[Screenshot grounding data]
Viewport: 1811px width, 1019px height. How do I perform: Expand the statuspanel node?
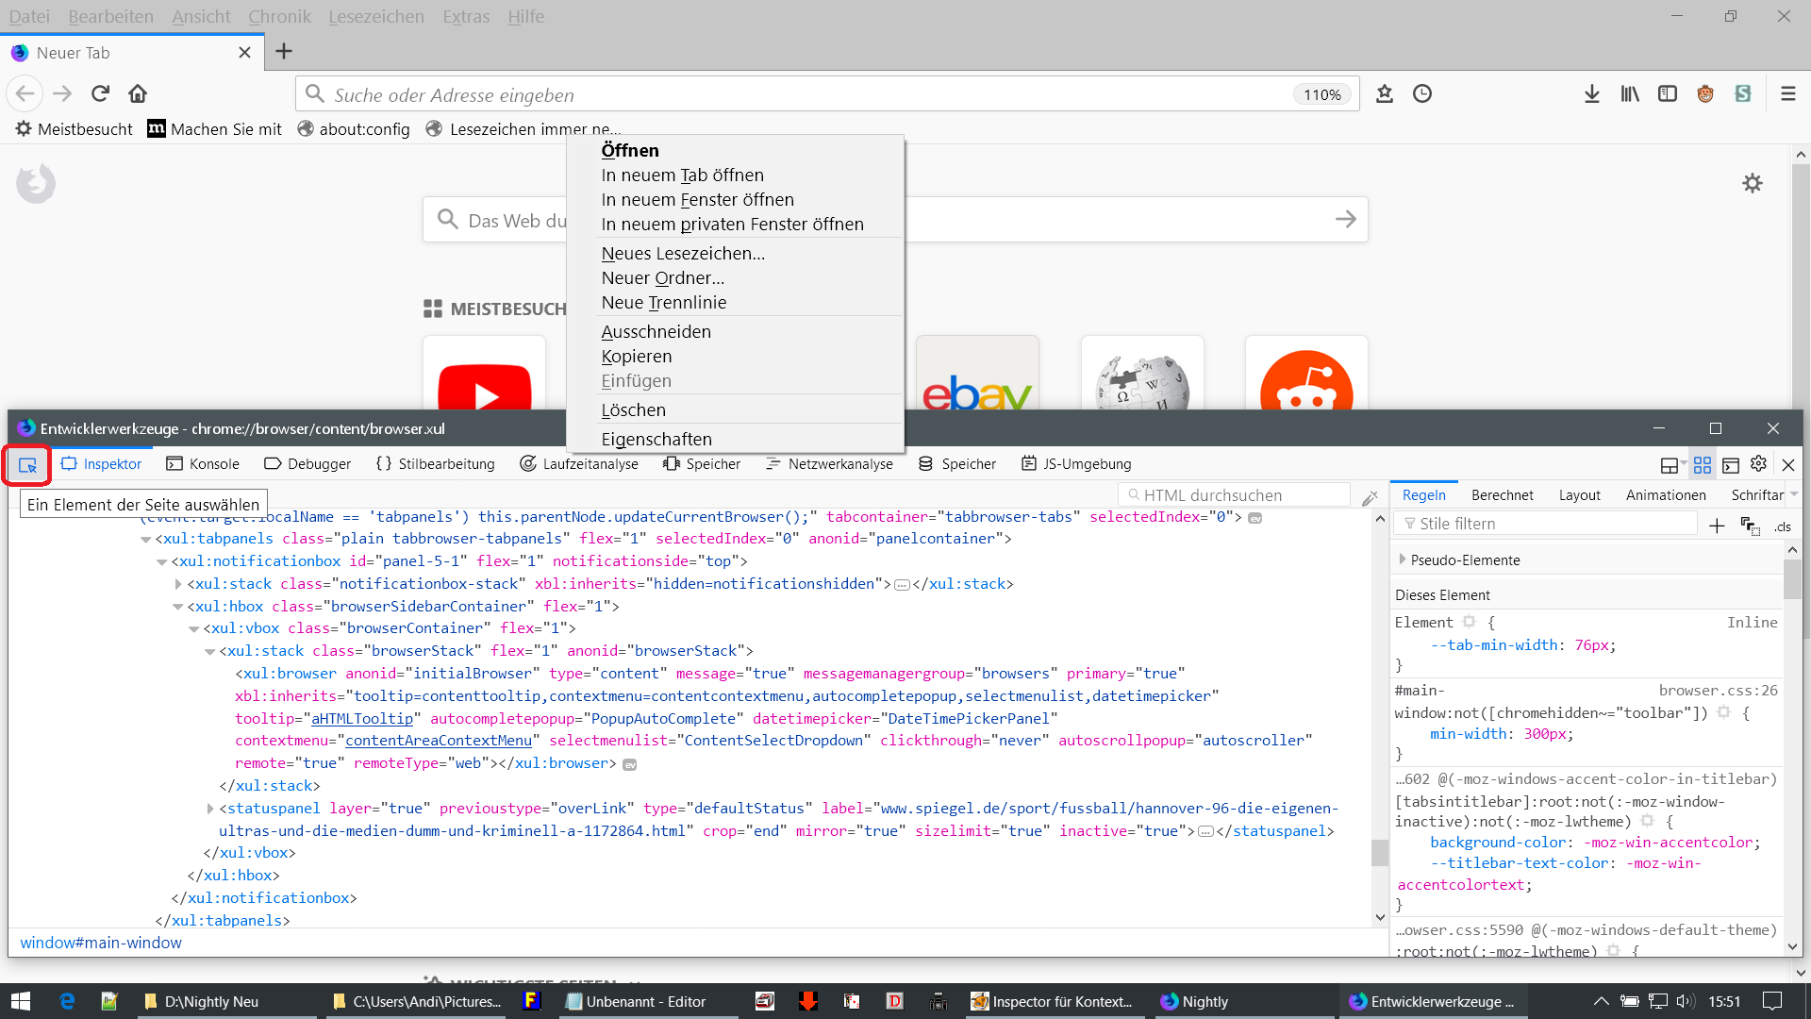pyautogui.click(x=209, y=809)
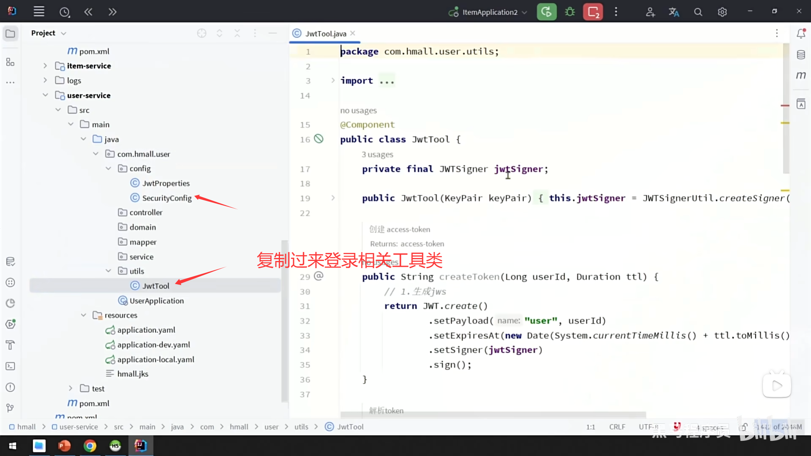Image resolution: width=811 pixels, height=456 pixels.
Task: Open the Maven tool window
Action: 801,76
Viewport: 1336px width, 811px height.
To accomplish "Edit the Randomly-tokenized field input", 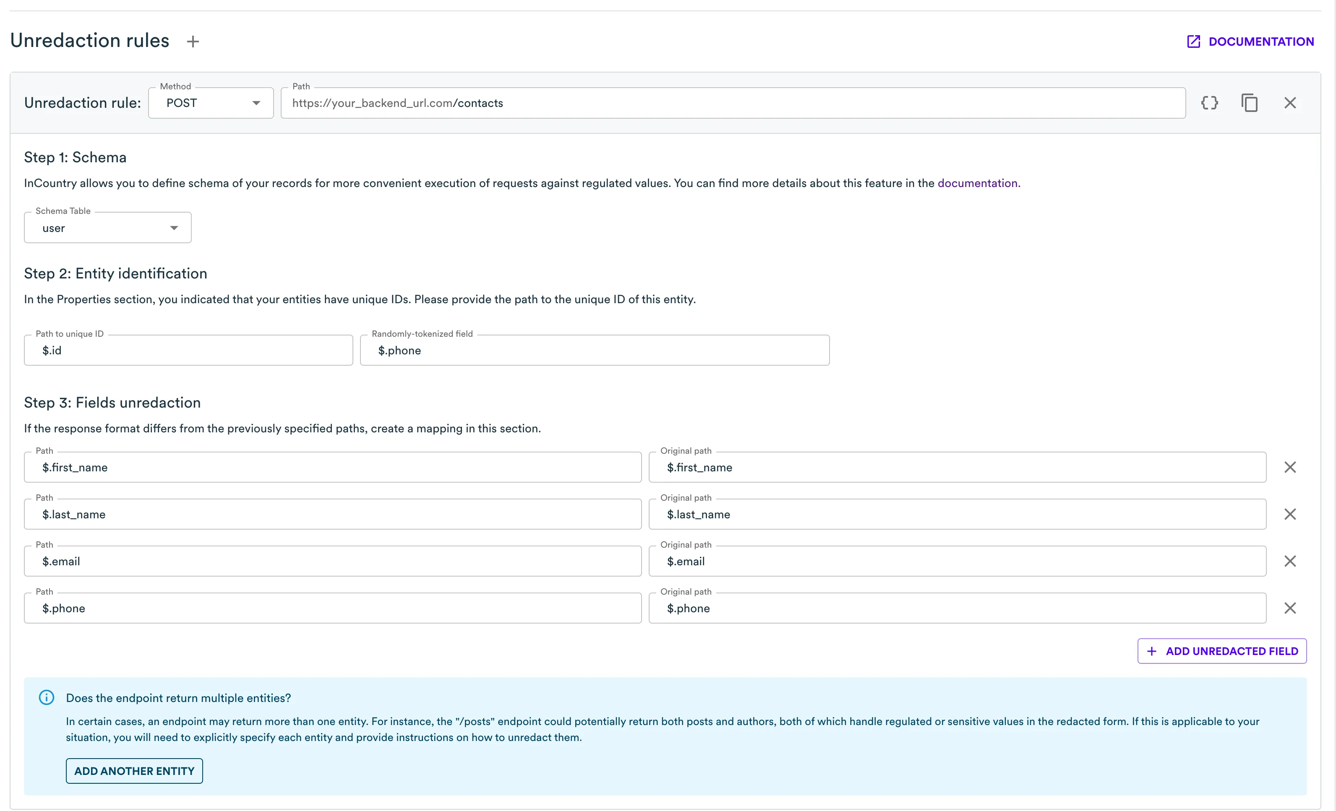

■ WHAT IS EXPECTED ■
For this exercise, transcribe the entries verbatim and skip all pictures.

■ WRITTEN REPLY ■
Viewport: 1811px width, 1019px height. How do I perform: Expand the statuspanel node?
pyautogui.click(x=209, y=809)
Image resolution: width=811 pixels, height=456 pixels.
Task: Open the Maven tool window
Action: 801,76
Viewport: 1336px width, 811px height.
To accomplish "Edit the Randomly-tokenized field input", 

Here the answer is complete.